CSR Online Awards: ecco i leader della sostenibilità

Quando si parla di sostenibilità, quanto sono davvero capaci di fare le principali aziende italiane?

I grandi nomi del nostro panorama economico sono in grado, oggi, di rispondere alle domande degli stakeholder e all’esigenza di trasparenza e di dialogo sempre più avvertita dal pubblico e dagli investitori? Un’attenta analisi è stata condotta dall’agenzia Lundquist nel 7° CSR Online Awards. La ricerca esamina il modo in cui le principali aziende utilizzano i canali digitali per informare e ingaggiare gli stakeholder.

Solo il 64% delle aziende italiane includono indicatori non-finanziari nei loro bilanci.

Dall’analisi compiuta emerge un dato che fa riflettere, ovvero che c’è una generale mancanza di trasparenza nella rendicontazione della sostenibilità. Questo dato ha fatto sì che il 58% delle aziende italiane siano state escluse dall’analisi presentata, e tutto questo nonostante una recente direttiva europea (direttiva 2014/95/Ue) avesse previsto la trasparenza obbligatoria. Delle 80 società quotate, specifica il report, il 36% non pubblica un bilancio con indicatori non-finanziari. Quasi nessun cambiamento, dunque, dal 37,6% del 2014. Se si confronta il dato con la media europea, inoltre, è chiaro quanto lunga ancora sia la strada da percorrere. Spicca fra gli altri Poste italiane, che non pubblica un bilancio di sostenibilità dal 2012.

Social media, storytelling e comunicazione digitale

La settima edizione dei CSR Online Awards evidenzia anche un incremento dell’attenzione rivolta alla comunicazione digitale. Aumenta in primo luogo il numero delle aziende che riportano sul loro sito le informazioni relative ai loro progetti di sostenibilità. Si fa inoltre in modo di integrare tali nei contenuti delle proprie piattaforme social. Emerge qui come il 23% dei post su Facebook delle aziende, e il 19% di quelli su Twitter, affrontino temi relativi alla sostenibilità. La sfida, qui, è generare engagement facendo perno sugli interessi degli utenti.
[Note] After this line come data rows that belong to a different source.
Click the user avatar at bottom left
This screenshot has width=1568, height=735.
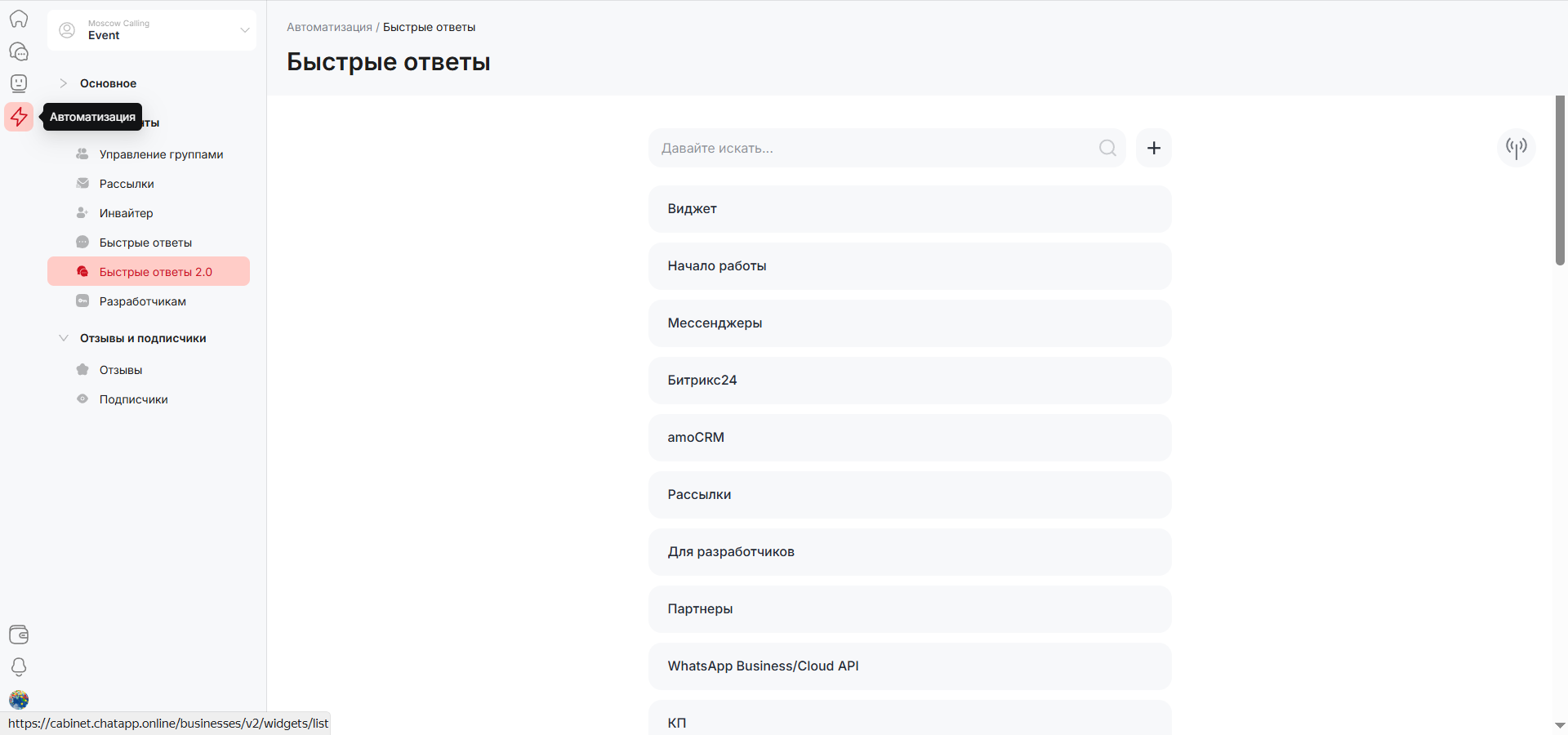(x=19, y=699)
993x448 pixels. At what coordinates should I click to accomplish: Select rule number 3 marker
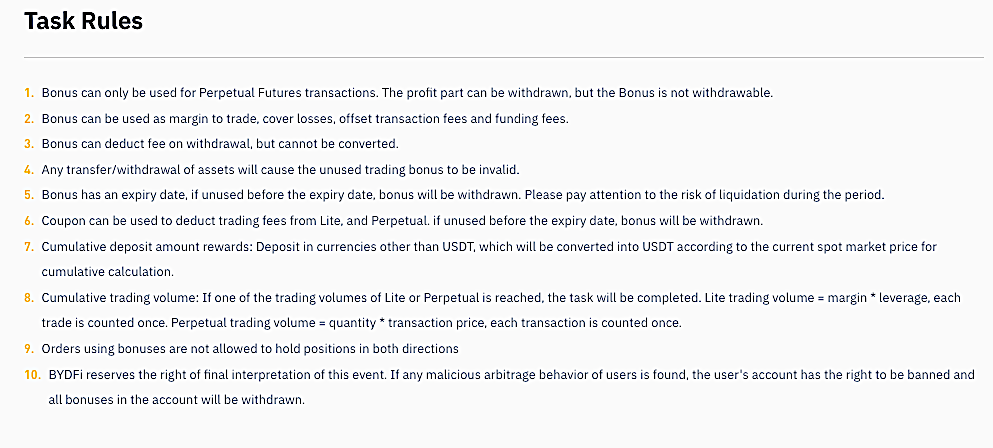coord(29,144)
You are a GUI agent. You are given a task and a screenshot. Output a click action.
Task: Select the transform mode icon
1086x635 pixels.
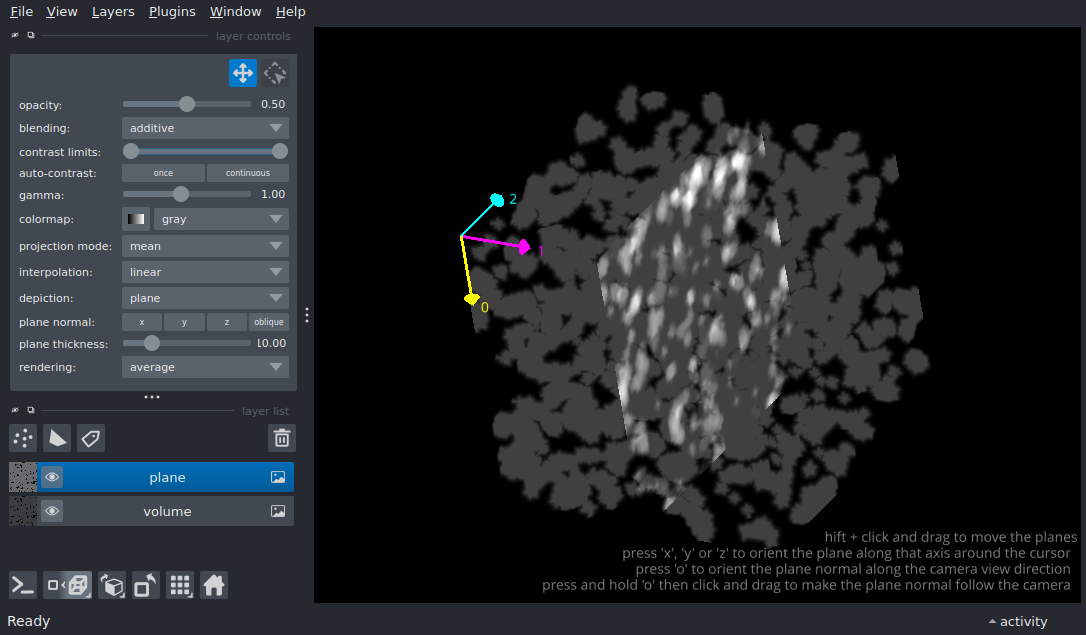pos(275,73)
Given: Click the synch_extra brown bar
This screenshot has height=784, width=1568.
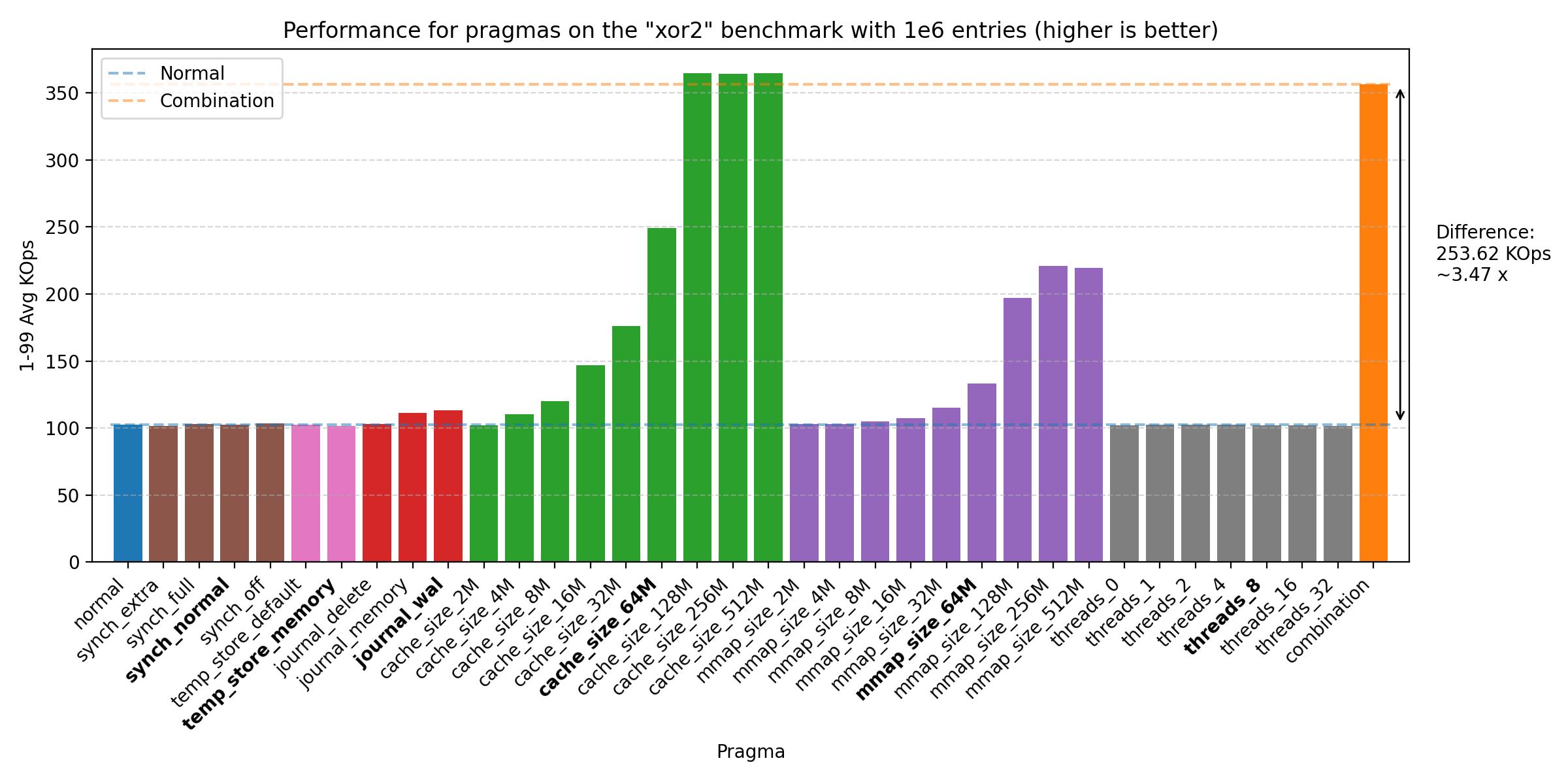Looking at the screenshot, I should tap(163, 493).
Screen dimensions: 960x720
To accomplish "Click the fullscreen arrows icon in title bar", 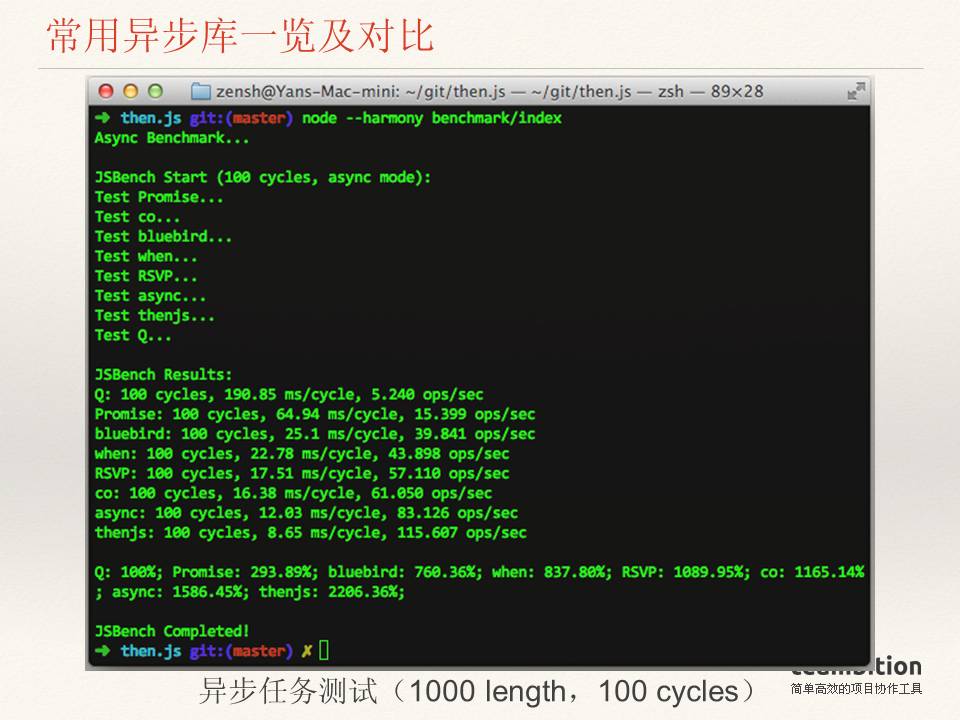I will 856,91.
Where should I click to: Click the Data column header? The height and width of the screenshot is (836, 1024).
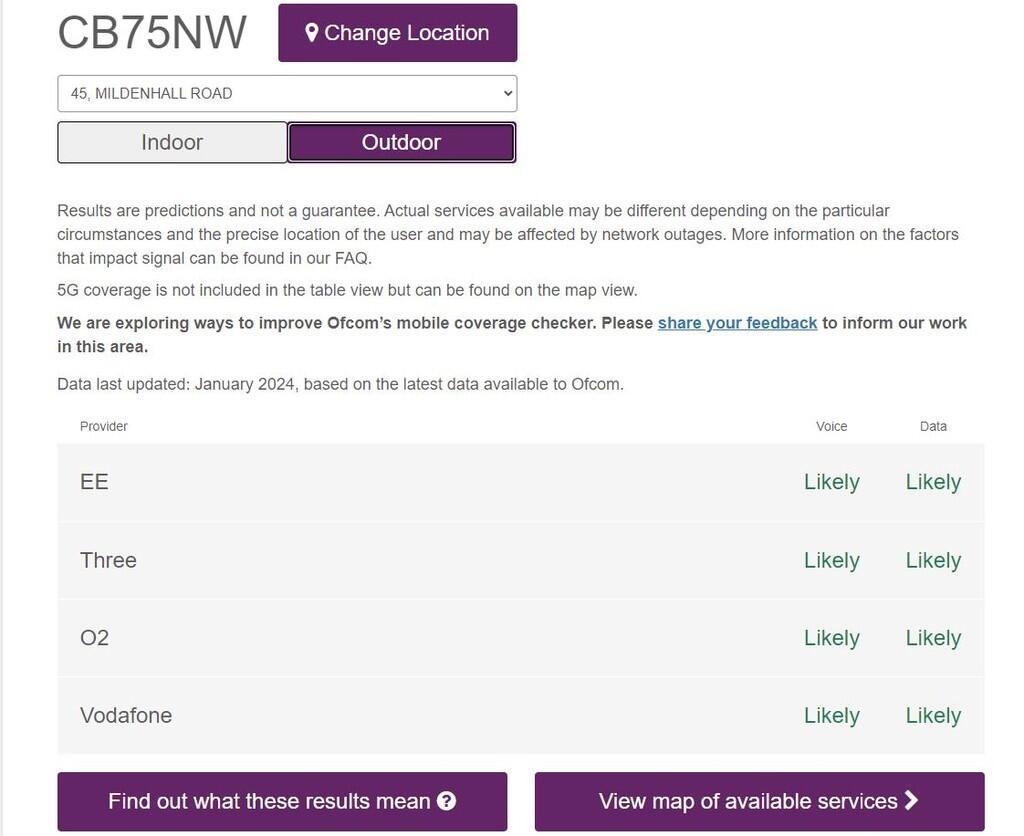click(x=933, y=426)
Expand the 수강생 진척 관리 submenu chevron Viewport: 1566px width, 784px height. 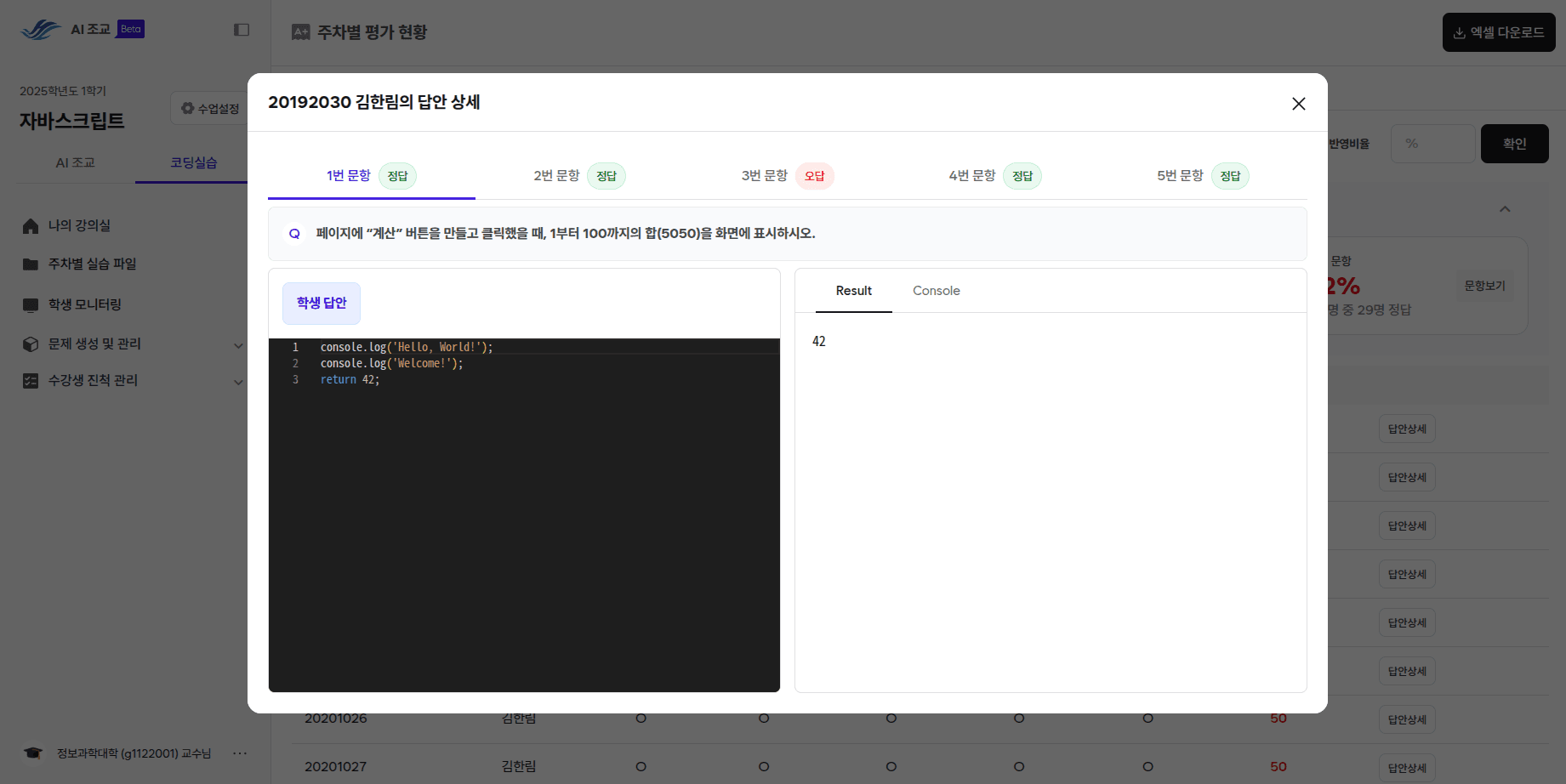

CSR online awards: le prestazioni sui social

Sempre più brand inoltre si affidano allo storytelling – ovvero l’arte della narrazione. La ricerca evidenzia come uno storytelling d’impatto si basi sui tre pilastri di materialità, integrazione e comunicazione visuale. Prestando particolare attenzione al modo in cui si presentano visualmente i contenuti, sono presentati esempi pratici e interviste che mostrano l’impegno dell’azienda nel campo della sostenibilità. In particolare, delle aziende analizzate, il 50% condivide storie che riguardano temi ambientali, mentre il 70% si concentra su temi sociali. Gli esempi da seguire, in questo ambito, sono quelli di Salini-Impregilo, Tim, Eni e SNAM.

CSR Online Awards: il podio e i criteri di valutazione

Quali sono allora le aziende “vincitrici”? Sul gradino più alto del podio si colloca SNAM, società leader in Europa nel sistema delle infrastrutture gas. A garantirle la medaglia d’oro, l’uso dei social media e l’attenzione al racconto delle iniziative.

CSR Online Awards – sul podio: SNAM, Eni e Tim

Medaglia d’argento per Eni, che presenta un alto numero di case studies su temi chiave, corredandoli di interviste e dati numerici. Terzo posto invece per TIM. Menzione d’onore, infine, per Salini-Impregilo, che guadagna 51 posizioni entrando nella top 10 e classificandosi come Best Improver.

Il protocollo di valutazione è articolato su 7 pilastri. Questi riguardano la concretezza nelle informazioni fornite e l’esaustività nella loro presentazione, la frequenza nell’aggiornamento e l’uso dei social media. Sono inoltre premiati i siti in cui la navigazione è user-friendly, l’integrazione del messaggio di sostenibilità nelle strategie dell’azienda e l’uso del digitale nella comunicazione dei contenuti.